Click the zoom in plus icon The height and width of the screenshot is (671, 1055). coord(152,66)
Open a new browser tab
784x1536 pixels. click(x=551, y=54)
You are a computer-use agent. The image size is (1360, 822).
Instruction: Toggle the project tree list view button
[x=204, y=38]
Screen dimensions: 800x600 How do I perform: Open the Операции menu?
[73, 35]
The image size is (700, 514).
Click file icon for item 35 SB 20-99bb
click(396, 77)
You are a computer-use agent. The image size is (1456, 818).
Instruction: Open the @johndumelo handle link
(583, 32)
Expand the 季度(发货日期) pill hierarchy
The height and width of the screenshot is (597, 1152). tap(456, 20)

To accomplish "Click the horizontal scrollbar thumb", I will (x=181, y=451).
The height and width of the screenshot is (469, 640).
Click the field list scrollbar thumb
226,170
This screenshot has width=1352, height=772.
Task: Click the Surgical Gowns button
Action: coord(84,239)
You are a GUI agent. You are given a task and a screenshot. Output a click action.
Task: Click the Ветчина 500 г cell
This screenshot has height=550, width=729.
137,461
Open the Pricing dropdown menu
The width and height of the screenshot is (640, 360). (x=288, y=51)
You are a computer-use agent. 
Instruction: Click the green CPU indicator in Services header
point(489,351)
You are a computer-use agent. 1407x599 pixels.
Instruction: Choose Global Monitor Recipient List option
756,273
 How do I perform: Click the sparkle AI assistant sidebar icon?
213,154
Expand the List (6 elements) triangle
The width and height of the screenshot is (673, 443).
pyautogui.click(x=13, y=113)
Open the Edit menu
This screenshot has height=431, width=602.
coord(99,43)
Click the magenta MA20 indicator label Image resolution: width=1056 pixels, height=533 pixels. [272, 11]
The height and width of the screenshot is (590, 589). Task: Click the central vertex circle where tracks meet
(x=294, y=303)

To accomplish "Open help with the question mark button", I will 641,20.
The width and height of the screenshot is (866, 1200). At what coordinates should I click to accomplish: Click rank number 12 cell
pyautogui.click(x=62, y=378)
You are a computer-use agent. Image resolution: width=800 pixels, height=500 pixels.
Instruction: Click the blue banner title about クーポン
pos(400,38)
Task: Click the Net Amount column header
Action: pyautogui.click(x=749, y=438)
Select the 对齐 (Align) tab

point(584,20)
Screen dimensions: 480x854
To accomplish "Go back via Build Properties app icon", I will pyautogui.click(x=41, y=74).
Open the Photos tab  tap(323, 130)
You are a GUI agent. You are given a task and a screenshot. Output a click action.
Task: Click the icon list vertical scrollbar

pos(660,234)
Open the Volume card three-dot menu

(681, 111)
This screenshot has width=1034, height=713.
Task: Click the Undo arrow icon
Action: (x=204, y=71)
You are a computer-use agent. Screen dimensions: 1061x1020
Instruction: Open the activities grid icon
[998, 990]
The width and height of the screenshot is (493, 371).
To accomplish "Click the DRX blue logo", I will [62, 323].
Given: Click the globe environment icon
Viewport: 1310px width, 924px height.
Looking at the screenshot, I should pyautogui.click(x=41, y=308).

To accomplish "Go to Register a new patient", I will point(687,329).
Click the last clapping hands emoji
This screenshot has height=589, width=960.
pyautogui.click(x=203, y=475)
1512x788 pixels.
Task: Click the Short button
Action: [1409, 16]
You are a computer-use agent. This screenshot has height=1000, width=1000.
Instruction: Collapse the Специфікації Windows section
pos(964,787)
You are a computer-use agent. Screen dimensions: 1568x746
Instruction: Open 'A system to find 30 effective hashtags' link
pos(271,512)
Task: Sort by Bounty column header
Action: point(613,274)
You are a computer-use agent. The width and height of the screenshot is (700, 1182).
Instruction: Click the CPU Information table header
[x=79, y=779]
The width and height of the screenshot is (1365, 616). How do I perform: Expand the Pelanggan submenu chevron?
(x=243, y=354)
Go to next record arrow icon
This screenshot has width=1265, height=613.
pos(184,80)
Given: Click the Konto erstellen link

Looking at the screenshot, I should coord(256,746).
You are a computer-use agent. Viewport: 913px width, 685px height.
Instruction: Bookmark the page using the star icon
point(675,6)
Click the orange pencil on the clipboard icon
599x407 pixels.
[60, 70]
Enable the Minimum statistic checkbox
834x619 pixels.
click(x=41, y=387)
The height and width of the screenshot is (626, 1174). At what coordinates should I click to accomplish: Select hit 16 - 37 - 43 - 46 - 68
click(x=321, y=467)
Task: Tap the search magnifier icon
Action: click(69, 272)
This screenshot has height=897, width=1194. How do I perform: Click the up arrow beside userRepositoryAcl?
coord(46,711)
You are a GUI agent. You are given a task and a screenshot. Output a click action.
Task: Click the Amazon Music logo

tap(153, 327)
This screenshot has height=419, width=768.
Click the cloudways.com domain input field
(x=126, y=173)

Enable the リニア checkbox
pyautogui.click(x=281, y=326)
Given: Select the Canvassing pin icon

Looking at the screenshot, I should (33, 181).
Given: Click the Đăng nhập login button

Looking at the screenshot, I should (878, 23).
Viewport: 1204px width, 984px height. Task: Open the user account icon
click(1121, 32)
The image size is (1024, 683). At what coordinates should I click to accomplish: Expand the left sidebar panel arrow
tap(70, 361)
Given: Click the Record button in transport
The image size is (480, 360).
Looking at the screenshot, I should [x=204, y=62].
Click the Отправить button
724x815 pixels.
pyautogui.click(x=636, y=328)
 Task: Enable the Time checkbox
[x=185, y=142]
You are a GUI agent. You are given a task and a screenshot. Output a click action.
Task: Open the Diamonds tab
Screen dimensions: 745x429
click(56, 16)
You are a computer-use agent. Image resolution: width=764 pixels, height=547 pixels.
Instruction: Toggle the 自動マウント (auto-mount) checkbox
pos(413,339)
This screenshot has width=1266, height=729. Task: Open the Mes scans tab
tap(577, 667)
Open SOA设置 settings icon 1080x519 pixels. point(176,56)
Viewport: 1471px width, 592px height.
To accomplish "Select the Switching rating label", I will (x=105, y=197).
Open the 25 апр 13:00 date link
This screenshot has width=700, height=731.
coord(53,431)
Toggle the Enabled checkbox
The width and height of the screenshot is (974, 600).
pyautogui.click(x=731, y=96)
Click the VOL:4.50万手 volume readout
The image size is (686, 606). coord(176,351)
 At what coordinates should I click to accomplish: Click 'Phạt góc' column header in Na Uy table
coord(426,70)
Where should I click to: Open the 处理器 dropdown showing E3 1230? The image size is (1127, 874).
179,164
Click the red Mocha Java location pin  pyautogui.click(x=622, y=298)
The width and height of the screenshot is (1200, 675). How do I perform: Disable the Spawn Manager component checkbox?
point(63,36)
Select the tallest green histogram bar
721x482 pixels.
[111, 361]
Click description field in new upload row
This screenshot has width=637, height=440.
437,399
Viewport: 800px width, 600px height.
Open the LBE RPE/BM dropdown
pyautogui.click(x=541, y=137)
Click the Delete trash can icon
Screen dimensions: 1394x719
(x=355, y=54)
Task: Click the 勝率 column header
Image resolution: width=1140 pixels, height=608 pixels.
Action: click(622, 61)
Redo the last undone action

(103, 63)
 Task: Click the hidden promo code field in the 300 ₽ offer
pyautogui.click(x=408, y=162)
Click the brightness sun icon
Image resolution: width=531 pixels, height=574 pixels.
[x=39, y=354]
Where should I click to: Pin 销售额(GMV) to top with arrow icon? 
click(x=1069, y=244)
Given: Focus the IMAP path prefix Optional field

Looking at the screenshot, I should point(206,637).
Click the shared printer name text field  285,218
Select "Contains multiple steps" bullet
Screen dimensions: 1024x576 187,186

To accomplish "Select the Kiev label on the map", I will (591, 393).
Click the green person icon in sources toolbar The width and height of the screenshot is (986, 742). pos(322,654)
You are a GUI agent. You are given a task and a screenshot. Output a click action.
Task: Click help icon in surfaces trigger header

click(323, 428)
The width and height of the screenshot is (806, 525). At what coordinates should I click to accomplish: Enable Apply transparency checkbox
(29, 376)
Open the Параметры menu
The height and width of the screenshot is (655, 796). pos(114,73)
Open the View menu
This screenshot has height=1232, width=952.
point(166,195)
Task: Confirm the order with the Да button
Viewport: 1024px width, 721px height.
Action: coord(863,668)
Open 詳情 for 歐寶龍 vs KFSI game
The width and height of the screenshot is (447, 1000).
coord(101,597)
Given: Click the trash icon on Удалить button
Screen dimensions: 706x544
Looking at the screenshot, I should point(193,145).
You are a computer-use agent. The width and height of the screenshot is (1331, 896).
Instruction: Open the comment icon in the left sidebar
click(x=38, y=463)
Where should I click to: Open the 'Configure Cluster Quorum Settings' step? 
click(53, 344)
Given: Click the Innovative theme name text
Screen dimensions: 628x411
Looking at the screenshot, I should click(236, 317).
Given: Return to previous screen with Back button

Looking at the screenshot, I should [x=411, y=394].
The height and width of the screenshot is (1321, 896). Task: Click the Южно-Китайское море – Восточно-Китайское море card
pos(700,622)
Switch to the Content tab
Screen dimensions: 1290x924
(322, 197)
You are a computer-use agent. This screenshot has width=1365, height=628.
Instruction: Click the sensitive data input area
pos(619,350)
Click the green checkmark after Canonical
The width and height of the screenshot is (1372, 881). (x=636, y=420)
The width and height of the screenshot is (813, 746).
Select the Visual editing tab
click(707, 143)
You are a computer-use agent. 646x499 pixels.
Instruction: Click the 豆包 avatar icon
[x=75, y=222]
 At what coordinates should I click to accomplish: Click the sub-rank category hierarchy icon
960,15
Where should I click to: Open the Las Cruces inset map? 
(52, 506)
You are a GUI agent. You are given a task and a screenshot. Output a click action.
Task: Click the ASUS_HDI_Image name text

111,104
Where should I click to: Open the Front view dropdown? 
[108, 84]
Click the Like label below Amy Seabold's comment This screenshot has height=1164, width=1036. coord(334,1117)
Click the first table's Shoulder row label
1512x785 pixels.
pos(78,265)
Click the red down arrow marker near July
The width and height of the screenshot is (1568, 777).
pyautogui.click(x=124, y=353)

-- -- --

> _WHAT TO DO_:
In the entries above, find lines with "label" and copy each.

> _EXPECTED OUTPUT_:
Click the magenta MA20 indicator label Image resolution: width=1056 pixels, height=533 pixels. [272, 11]
To accomplish "Select the Switching rating label", I will (x=105, y=197).
To accomplish "Select the Kiev label on the map", I will (591, 393).
Click the Like label below Amy Seabold's comment This screenshot has height=1164, width=1036. coord(334,1117)
Click the first table's Shoulder row label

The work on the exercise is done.